**Required action**
Retyping each entry exactly is the whole task.

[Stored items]
▶

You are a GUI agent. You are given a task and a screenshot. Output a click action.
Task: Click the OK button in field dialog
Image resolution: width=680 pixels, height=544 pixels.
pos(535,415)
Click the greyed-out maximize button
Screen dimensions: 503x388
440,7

◀

**Final answer**
You are a GUI agent. You are given a task and a screenshot. Output a click action.
Task: Click the OK button in field dialog
Image resolution: width=680 pixels, height=544 pixels.
pos(535,415)
Click the greyed-out maximize button
Screen dimensions: 503x388
440,7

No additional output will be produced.